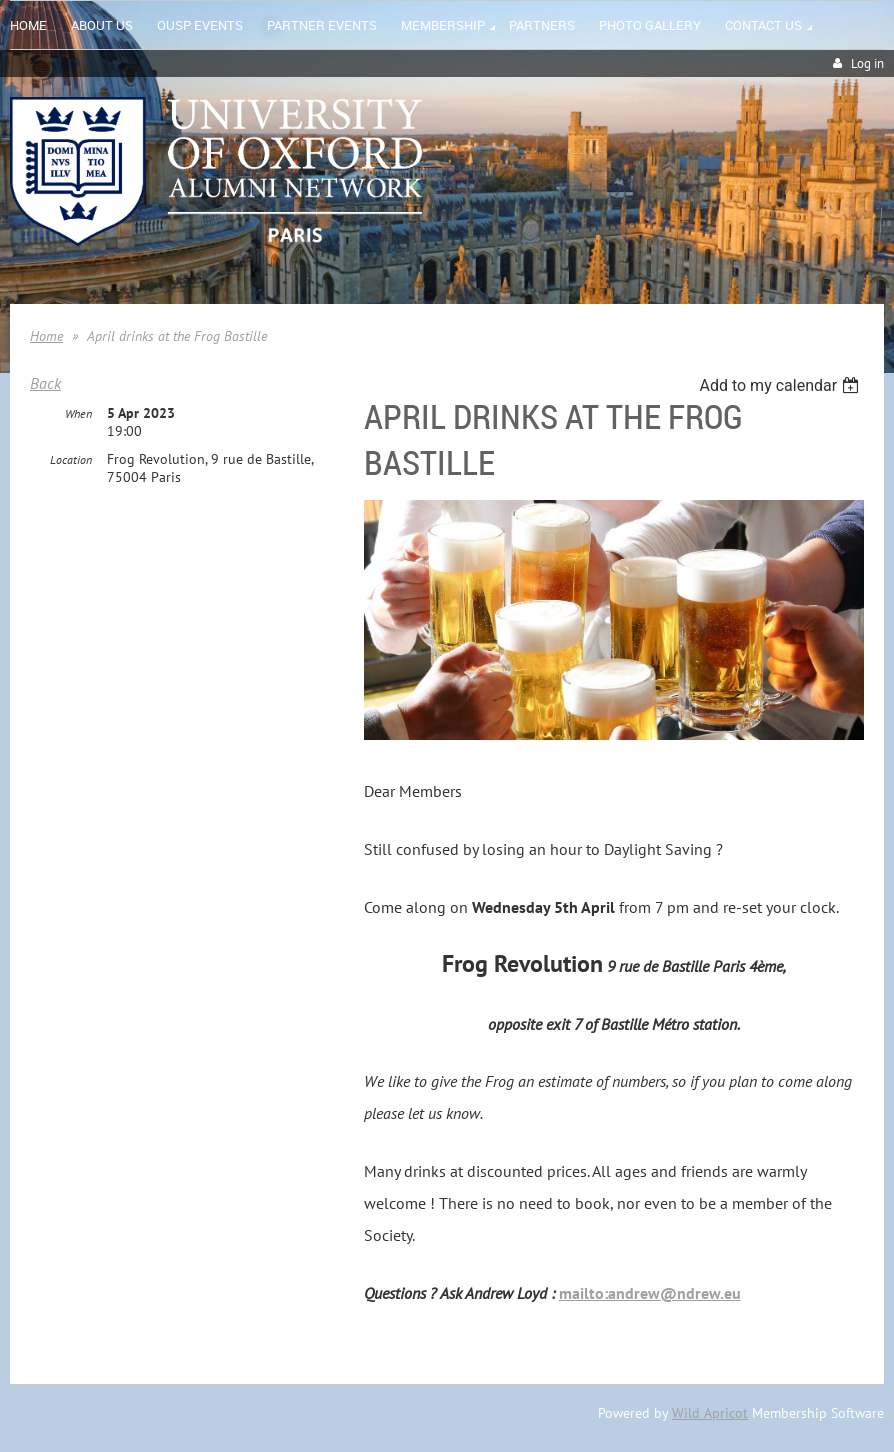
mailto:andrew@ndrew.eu (650, 1293)
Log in (867, 63)
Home (46, 336)
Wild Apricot (710, 1413)
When (78, 413)
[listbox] (781, 385)
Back (45, 383)
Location (71, 459)
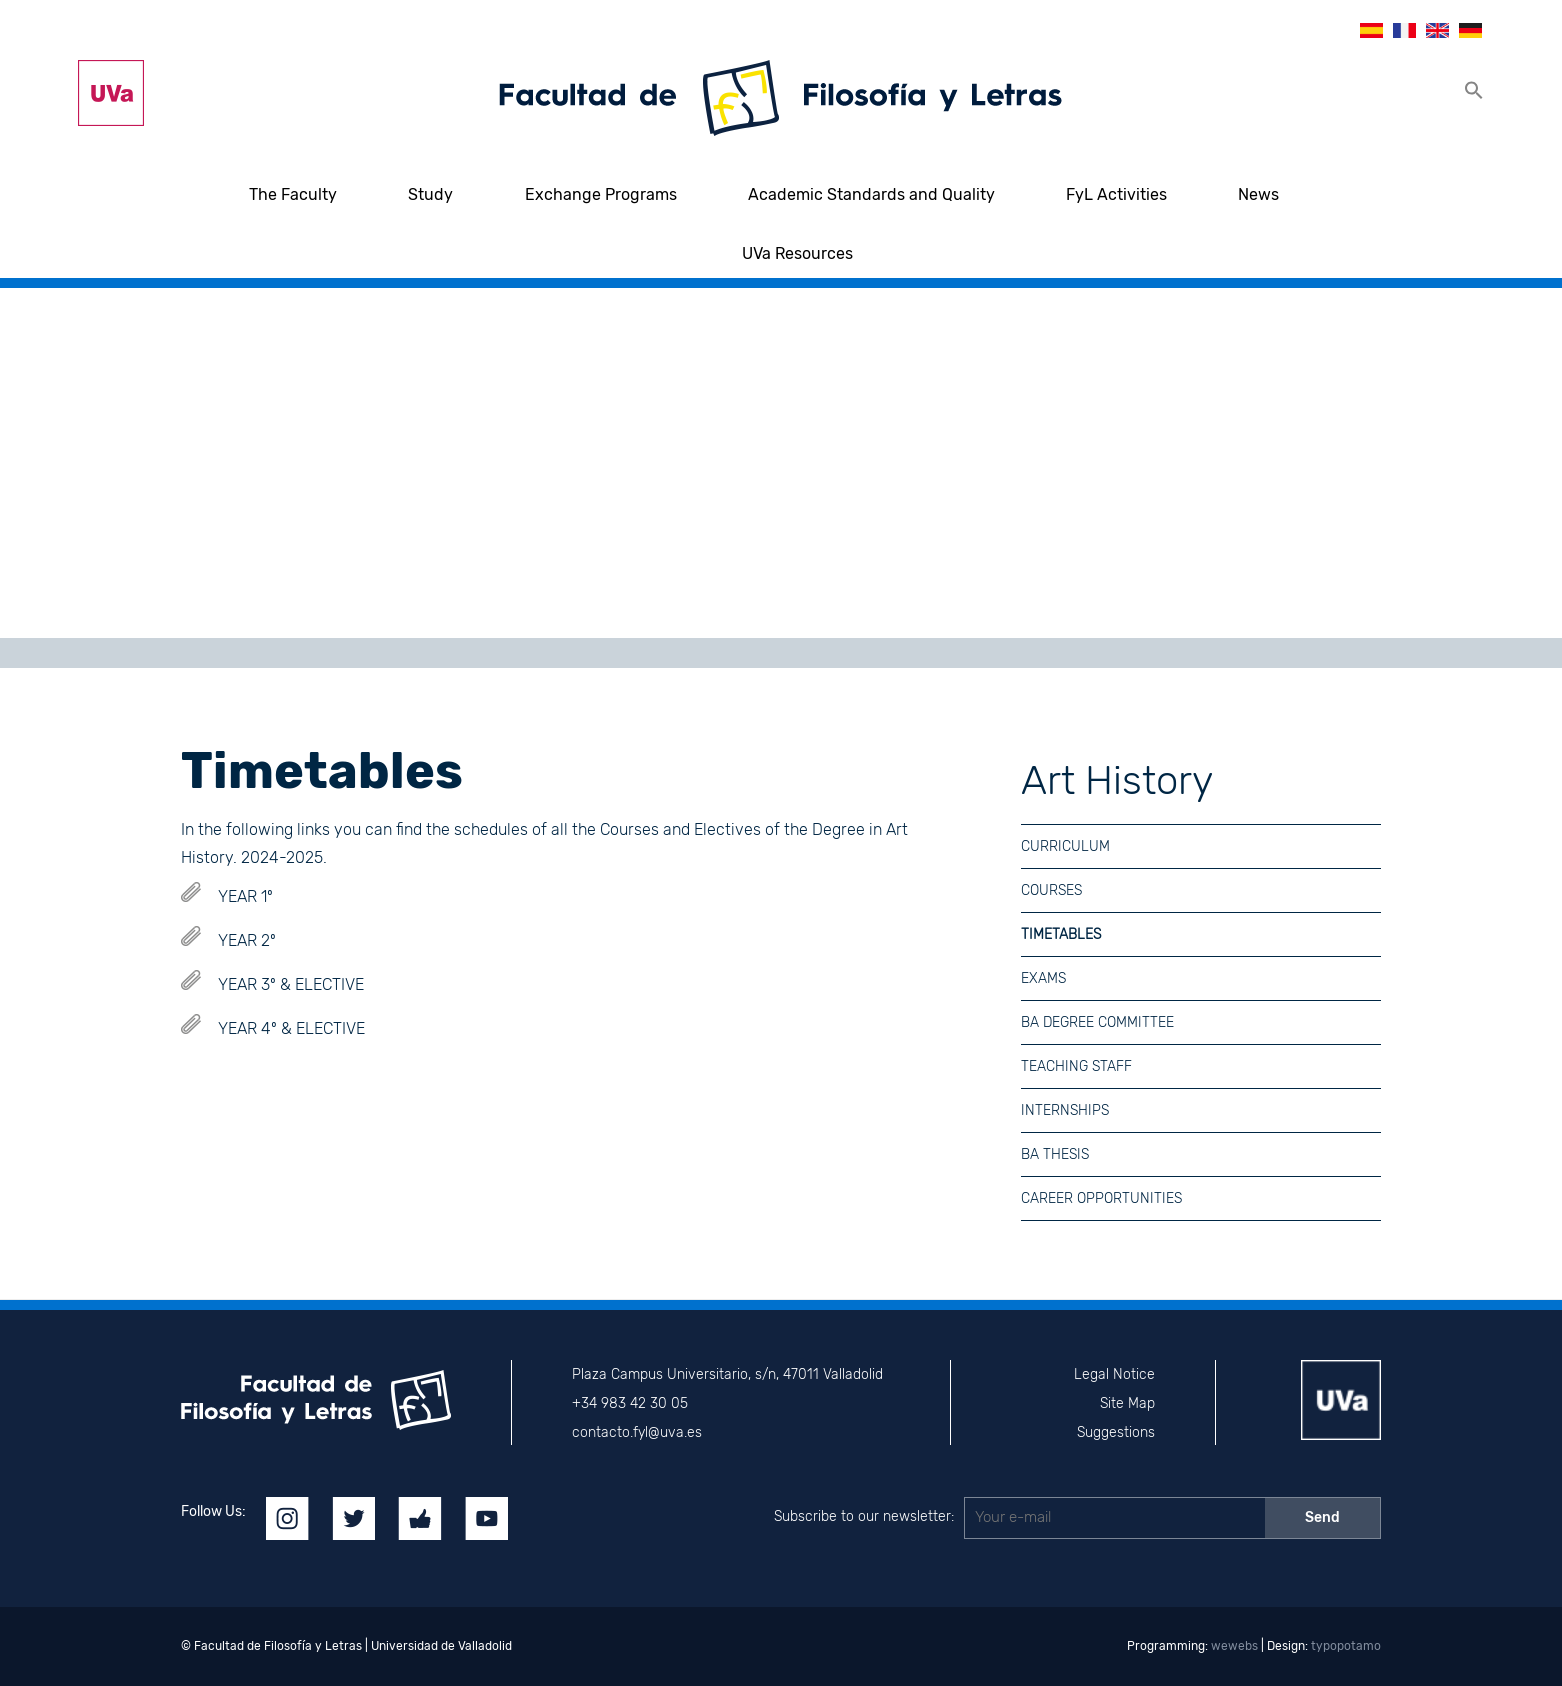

........

◆ EXERCISE DESCRIPTION ◆
Render the material above as a JSON list of strings, one string per line, skipping blank lines and omitting the pictures.

◆ IN RESPONSE ◆
[
  "mailto:andrew@ndrew.eu (650, 1293)",
  "Log in (867, 63)",
  "Home (46, 336)",
  "Wild Apricot (710, 1413)",
  "When (78, 413)",
  "[listbox] (781, 385)",
  "Back (45, 383)",
  "Location (71, 459)"
]